▶ Dataset extract
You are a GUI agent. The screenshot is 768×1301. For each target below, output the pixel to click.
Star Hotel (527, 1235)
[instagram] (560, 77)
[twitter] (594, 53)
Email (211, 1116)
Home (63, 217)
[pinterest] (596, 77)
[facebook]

▶ Task goal
Your answer should consist of every entry, repeated exactly.

▶ Solution to this exercise
You are a GUI agent. The screenshot is 768×1301. For each target below, output the pixel to click.
Star Hotel (527, 1235)
[instagram] (560, 77)
[twitter] (594, 53)
Email (211, 1116)
Home (63, 217)
[pinterest] (596, 77)
[facebook]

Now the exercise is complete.